A hipótese de afastamento do governador Wanderlei Barbosa (Republicanos) perdeu força nos bastidores políticos de Tocantins. Parlamentares e lideranças, inclusive da oposição, enxergam agora sua eventual entrada na corrida pelo Senado em 2026 como fator que reorganiza a disputa pelas duas vagas federais em jogo.
Nos últimos dias, especulava-se que uma saída temporária de Barbosa pudesse abrir espaço para novos acordos no Executivo estadual. O cenário mudou quando análises internas mostraram que, caso concorra ao Senado, o governador se tornaria adversário direto de nomes já em pré-campanha, como Eduardo Gomes (PL), Carlos Gaguim (União Brasil), Alexandre Guimarães (MDB) e o senador Irajá Abreu (PSD).
Integrantes de diferentes partidos avaliam que a alta aprovação de Barbosa representa risco eleitoral elevado, reduzindo o entusiasmo até mesmo de setores que antes cogitavam apoiar seu afastamento. A permanência dele no Palácio Araguaia, portanto, atende não só aos interesses do próprio grupo governista, mas também dos concorrentes que preferem evitar enfrentá-lo nas urnas.

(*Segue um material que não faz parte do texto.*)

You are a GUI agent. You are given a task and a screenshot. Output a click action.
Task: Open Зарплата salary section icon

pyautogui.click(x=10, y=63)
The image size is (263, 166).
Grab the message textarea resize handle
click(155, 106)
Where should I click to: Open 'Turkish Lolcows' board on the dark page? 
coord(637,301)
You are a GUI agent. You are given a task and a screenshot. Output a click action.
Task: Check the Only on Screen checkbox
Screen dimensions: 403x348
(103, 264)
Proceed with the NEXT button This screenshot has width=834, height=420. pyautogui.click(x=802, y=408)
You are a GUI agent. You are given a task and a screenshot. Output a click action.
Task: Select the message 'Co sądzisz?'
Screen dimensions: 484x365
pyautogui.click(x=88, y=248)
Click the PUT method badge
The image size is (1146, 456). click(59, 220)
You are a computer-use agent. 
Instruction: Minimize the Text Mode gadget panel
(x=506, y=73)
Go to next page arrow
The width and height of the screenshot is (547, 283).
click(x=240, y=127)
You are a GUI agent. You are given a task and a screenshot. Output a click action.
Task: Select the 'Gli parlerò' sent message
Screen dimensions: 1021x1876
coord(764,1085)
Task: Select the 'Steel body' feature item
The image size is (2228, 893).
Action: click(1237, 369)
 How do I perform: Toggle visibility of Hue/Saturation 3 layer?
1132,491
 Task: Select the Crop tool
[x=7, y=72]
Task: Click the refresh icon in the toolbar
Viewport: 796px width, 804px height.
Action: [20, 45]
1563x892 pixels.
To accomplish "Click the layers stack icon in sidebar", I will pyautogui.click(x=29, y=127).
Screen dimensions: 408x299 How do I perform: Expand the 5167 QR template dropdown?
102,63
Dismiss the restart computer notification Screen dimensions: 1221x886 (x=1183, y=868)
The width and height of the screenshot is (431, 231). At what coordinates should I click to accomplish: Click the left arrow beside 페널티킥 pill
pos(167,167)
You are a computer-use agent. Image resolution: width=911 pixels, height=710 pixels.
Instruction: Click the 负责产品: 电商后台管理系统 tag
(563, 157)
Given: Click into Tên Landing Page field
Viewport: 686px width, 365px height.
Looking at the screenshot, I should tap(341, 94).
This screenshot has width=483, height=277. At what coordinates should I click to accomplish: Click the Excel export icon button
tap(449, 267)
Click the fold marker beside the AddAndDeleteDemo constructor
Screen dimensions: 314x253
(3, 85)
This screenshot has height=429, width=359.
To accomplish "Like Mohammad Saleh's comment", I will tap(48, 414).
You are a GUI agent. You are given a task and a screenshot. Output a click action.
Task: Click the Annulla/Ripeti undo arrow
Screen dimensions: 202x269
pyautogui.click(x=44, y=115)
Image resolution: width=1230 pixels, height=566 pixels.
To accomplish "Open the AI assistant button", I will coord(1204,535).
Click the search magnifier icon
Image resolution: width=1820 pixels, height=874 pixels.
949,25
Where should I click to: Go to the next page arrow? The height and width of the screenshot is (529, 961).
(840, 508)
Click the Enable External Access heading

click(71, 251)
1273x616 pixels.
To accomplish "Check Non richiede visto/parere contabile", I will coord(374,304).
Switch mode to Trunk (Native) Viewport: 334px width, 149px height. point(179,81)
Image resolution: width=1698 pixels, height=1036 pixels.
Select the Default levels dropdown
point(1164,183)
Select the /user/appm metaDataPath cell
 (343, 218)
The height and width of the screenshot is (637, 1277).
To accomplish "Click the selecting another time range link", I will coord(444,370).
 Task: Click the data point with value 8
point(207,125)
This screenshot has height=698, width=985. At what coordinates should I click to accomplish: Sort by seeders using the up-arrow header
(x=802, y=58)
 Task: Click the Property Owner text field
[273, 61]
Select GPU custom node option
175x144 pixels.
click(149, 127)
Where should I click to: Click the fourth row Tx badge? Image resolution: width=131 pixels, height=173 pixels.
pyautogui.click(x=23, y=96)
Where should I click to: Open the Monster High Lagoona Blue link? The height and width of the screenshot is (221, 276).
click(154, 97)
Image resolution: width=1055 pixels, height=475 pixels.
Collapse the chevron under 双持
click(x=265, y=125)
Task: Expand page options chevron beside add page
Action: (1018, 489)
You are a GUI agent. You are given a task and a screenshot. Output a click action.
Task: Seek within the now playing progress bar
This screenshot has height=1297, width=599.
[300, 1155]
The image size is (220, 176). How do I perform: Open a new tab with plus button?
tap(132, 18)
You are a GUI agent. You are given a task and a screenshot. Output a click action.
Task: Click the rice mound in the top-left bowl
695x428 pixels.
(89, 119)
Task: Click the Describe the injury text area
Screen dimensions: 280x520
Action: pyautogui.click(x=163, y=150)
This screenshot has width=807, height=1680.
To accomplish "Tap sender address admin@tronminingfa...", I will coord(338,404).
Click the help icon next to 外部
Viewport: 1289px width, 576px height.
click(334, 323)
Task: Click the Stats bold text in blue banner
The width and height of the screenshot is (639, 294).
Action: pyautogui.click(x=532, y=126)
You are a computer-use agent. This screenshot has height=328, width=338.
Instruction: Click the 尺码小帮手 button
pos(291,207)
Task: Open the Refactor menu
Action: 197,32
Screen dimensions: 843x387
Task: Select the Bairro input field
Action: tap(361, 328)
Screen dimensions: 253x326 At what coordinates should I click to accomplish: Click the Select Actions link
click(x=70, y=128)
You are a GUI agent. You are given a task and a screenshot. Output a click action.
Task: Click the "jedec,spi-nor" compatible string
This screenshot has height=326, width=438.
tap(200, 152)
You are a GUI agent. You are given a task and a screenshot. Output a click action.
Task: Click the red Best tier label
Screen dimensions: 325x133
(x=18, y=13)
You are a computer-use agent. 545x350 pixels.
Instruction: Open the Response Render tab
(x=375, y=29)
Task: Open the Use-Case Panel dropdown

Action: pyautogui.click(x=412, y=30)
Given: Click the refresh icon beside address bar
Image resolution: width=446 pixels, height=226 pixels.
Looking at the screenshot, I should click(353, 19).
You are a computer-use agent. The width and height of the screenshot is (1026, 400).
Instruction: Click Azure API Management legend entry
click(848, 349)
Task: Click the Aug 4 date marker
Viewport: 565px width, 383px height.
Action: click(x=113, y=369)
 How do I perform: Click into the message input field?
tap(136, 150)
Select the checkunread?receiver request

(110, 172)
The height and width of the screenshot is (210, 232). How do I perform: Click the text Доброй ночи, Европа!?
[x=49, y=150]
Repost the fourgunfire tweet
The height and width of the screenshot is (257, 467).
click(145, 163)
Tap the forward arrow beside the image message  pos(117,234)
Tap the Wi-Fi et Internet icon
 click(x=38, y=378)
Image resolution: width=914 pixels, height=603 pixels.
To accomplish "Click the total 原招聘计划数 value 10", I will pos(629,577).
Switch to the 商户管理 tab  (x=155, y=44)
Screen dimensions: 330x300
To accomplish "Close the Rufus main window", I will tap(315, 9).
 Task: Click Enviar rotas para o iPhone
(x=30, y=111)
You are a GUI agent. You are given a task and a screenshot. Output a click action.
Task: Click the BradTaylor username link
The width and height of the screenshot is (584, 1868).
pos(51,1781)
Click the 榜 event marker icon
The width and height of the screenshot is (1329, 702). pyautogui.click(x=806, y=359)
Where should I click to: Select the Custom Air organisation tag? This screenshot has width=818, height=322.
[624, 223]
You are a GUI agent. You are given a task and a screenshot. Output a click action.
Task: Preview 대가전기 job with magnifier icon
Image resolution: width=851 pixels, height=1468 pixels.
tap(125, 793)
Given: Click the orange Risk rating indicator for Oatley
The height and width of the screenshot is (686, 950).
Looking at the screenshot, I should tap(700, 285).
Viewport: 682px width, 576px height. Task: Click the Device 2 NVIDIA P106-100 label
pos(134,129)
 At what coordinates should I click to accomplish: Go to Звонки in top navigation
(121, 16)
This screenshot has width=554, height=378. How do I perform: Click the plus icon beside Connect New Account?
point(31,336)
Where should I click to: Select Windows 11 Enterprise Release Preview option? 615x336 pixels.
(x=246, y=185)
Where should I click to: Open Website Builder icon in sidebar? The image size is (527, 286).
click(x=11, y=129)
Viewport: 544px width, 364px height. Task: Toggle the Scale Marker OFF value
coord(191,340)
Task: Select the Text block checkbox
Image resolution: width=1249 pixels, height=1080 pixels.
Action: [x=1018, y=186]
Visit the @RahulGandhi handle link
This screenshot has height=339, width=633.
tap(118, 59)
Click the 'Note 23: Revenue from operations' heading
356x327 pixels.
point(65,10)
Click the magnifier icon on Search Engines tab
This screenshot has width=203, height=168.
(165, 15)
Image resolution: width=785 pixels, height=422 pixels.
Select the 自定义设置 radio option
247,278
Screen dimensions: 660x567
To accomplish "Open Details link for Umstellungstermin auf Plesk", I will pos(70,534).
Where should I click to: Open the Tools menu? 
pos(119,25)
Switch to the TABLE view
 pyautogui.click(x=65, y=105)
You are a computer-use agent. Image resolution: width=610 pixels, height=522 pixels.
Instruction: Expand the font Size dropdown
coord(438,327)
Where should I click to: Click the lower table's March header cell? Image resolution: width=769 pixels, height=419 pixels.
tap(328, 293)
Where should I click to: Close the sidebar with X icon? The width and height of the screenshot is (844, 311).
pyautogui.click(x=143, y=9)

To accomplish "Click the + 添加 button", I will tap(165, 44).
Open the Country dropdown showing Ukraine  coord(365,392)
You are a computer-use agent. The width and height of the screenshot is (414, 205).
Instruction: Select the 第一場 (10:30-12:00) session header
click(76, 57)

O novo cálculo político transformou a discussão sobre quem governa o Estado em debate sobre sobrevivência nas vagas majoritárias. Na prática, a força eleitoral do governador deixou de ser mera especulação e se consolidou como ativo determinante na organização das chapas para 2026.
Com isso, aliados e opositores reconhecem que Barbosa se tornou peça central no tabuleiro tocantinense: sua decisão de disputar ou não o Senado impactará diretamente as estratégias de todos os pretendentes ao cargo parlamentar.